The super learner for time-to-event outcomes: A tutorial

TL;DR

The paper tackles predicting time-to-event risks under right censoring by presenting a practical tutorial on the super learner (SL) framework for time-to-event outcomes. It surveys three concrete implementations: a discrete-time SL, a continuous-time SL following Westling et al. (2023), and the joint survival SL by Munch & Gerds (2025), detailing step-by-step procedures, loss functions, and how censoring is handled. It provides guidance on R implementations, illustrates the methods with the Rotterdam breast cancer data, and discusses trade-offs between approaches, including when to use ensemble versus single learners. The tutorial emphasizes the oracle property of SL, demonstrates improved predictive performance with continuous-time methods and richer learner libraries, and connects SL usage to causal inference contexts such as TMLE, making it a practical resource for predictive modeling in survival analysis.

Abstract

Estimating risks or survival probabilities conditional on individual characteristics based on censored time-to-event data is a commonly faced task.

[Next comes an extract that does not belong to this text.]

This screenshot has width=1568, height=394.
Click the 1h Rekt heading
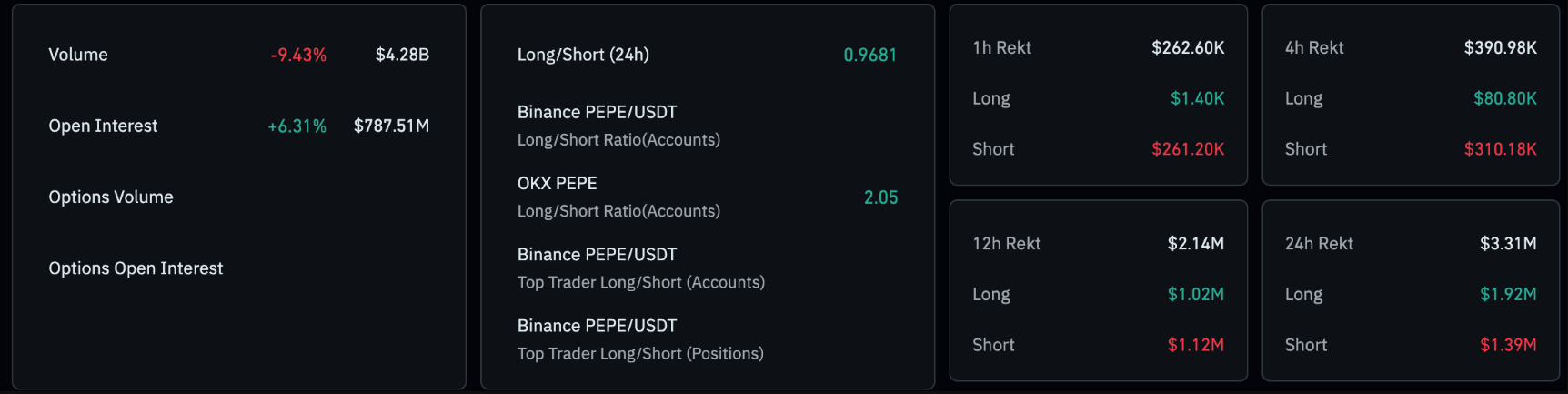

This may be for the purpose of developing a prediction model or may be part of a wider estimation procedure, such as in causal inference. A challenge is that it is impossible to know at the outset which of a set of candidate models will provide the best risk estimates. The super learner is a powerful approach for finding the best model or combination of models ('ensemble') among a pre-specified set of candidate models or 'learners', which can include both 'statistical' models (e.g. parametric, semi-parametric models) and 'machine learning' models. Super learners for time-to-event outcomes have been developed, but the literature is technical and the full details of how these methods work and can be implemented in practice have not previously been presented in an accessible format. In this paper we provide a practical tutorial on super learner methods for time-to-event outcomes. An overview of the general steps involved in the super learner is given, followed by details of three specific implementations for time-to-event outcomes. These include the originally proposed super learner, which involves using a discrete time scale, and two more recently proposed versions of the super learner for continuous-time data. We compare the properties of the methods and provide information on how they can be implemented in R. The methods are illustrated using an open access data set and R code is provided.